2. The compact range system of claim 1, wherein the surface of the reflector, comprises a rectangular, maximum area, within the reflector, which reflects electromagnetic waves from the feed antenna in plane waves without contamination by diffracted electromagnetic energy from the blended rolled edge and shaped corners of the reflector.
3. The compact range system of claim 2, wherein the reflector is offset so the feed antenna does not interfere with the reflected electromagnetic waves.
4. The compact range system of claim 1, wherein the rectangular center portion, blended rolled edge, and corner regions are electrically conductive.
5. The reflector of claim 1, wherein the surface, blended rolled edge, and corner regions are electrically conductive.
6. The compact range system of claim 3, wherein the reflector generates wide bandwidth plane waves of electromagnetic energy.
7. The compact range system of claim 6, wherein the feed antenna is located at the focus of the offset rectangular-aperture paraboloidal reflector.
8. A method of reducing defracted energy and propagating wide bandwidth plane waves from an electromagnetic signal source, the method comprising the steps of:
forming an offset rectangular-aperture paraboloidal reflector surface having mutually perpendicular parabolic edges with no ridges on the side of the reflector facing the electromagnetic signal source, the surface further formed by:
a rectangular center portion having four sides;
a blended rolled edge extending outward from the four sides wherein the outer periphery of the edge has no ridge on the side of the reflector facing the electromagnetic signal source; and
a plurality of corner regions joining adjacent sides of, and extending from, the rectangular center portion to the blended rolled edge, each corner region defined by lines extending outward from the sides of the rectangular center portion immediately adjacent to the junction of the adjacent sides and extended outward to the blended rolled edge, each corner sweeping an area between one of the lines extending from one of the four sides of the rectangular center portion and the adjacent line extending from the adjacent side of the rectangular center portion extended outward to the blended rolled edge so the swept area includes no ridge on the side of the reflector facing the electromagnetic signal source.
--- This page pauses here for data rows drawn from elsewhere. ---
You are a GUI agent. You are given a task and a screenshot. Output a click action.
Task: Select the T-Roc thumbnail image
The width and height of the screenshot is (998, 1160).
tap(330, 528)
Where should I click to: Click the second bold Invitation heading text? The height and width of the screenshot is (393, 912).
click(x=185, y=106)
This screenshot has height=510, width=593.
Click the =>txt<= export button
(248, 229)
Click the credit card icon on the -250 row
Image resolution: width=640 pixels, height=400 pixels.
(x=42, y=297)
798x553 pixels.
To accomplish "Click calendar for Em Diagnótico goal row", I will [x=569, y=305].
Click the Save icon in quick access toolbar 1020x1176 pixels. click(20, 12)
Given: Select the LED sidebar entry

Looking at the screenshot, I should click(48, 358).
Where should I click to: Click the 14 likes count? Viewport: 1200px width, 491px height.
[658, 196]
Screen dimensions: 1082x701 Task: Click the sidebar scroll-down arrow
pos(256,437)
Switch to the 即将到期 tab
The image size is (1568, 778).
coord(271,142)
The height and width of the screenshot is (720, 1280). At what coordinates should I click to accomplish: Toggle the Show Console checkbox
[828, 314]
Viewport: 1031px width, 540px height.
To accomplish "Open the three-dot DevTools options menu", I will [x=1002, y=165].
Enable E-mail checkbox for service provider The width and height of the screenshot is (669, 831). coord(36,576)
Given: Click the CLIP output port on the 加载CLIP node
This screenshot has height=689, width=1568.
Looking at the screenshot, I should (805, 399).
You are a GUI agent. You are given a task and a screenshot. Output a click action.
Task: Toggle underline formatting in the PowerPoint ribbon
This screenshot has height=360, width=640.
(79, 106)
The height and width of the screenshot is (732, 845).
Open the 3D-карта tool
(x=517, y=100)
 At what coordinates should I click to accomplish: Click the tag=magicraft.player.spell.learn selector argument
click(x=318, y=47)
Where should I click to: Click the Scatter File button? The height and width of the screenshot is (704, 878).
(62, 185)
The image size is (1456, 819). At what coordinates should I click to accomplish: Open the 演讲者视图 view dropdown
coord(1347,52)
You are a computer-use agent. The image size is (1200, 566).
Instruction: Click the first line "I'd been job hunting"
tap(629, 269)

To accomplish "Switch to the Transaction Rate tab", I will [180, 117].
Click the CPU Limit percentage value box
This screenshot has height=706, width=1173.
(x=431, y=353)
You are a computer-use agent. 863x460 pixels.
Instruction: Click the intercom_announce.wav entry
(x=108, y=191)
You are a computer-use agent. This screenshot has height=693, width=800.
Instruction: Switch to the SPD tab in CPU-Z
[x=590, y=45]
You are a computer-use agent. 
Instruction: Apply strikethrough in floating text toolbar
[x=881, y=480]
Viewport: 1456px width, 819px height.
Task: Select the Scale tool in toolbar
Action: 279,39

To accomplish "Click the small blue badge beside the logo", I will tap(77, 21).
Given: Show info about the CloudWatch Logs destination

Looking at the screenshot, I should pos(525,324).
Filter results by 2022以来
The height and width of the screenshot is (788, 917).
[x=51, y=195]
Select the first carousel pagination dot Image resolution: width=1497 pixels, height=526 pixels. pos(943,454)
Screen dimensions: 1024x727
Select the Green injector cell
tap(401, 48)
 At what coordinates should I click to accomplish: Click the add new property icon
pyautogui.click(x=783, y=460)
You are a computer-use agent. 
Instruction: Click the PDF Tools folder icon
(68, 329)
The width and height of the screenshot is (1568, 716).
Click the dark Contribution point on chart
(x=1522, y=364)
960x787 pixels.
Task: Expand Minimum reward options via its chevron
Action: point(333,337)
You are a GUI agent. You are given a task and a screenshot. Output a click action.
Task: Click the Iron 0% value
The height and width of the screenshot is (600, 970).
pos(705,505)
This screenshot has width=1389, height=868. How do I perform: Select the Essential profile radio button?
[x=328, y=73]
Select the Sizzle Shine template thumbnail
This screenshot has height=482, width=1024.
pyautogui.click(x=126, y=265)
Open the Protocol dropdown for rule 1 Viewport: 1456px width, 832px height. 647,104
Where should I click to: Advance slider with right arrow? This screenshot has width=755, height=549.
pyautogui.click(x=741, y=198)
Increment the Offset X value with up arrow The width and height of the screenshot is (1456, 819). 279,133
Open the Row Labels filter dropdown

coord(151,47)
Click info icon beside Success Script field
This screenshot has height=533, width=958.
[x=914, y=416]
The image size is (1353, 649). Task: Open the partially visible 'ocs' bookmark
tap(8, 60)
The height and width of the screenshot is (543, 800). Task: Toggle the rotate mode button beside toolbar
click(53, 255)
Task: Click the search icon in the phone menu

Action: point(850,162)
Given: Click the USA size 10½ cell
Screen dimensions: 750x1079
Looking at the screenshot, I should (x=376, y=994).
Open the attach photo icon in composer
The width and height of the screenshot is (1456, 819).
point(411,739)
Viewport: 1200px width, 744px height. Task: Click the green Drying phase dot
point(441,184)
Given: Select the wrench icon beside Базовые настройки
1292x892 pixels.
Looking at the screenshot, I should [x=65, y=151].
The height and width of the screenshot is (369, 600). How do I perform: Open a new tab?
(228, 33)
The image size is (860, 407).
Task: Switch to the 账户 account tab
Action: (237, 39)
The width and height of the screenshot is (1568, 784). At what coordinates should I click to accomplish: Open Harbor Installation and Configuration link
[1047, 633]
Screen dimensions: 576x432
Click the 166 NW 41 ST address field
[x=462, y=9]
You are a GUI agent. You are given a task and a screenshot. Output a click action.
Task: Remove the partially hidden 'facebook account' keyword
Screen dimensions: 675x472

9. The method of claim 8, wherein forming the offset rectangular-aperture paraboloidal reflector surface comprises cutting off-axis a rectangular aperture from a paraboloid of revolution generated by a selected parabola.
10. The method of claim 9, wherein forming the offset rectangular-aperture paraboloidal reflector surface comprises sweeping the selected parabola along a perpendicular parabolic path shaped identically as the selected parabola.
11. The method of claim 8, wherein the blended rolled edge is formed by sweeping in horizontal and vertical directions a parabolic curve mixed with an ellipse according to the mixing formula:
rolled edge=parabola function; where the blending function is a cosine-squared function.
12. The method of claim 8 wherein the corner regions are formed by a vertical line blended with a circle-fraction as defined by angle phi, to produce a circle-contour according to the formula:
circle-contour=vertical line for 0 less than angle less than phi; and
continuing circle-contour to a horizontal line according to the formula:
circle-contour=horizontal line for phi less than or equal to angle less than or equal to pi/2 where S is a speed factor not greater than 1.0 but always greater than 0 and B is the blending function.
13. The method of claim 8, wherein forming the offset rectangular-aperture paraboloidal reflector surface comprises coating the reflector with an electrically conductive material.
The invention is an offset, rectangular-aperture paraboloidal reflector 10 (FIG. 1) with blended rolled edges and smoothly contoured corners.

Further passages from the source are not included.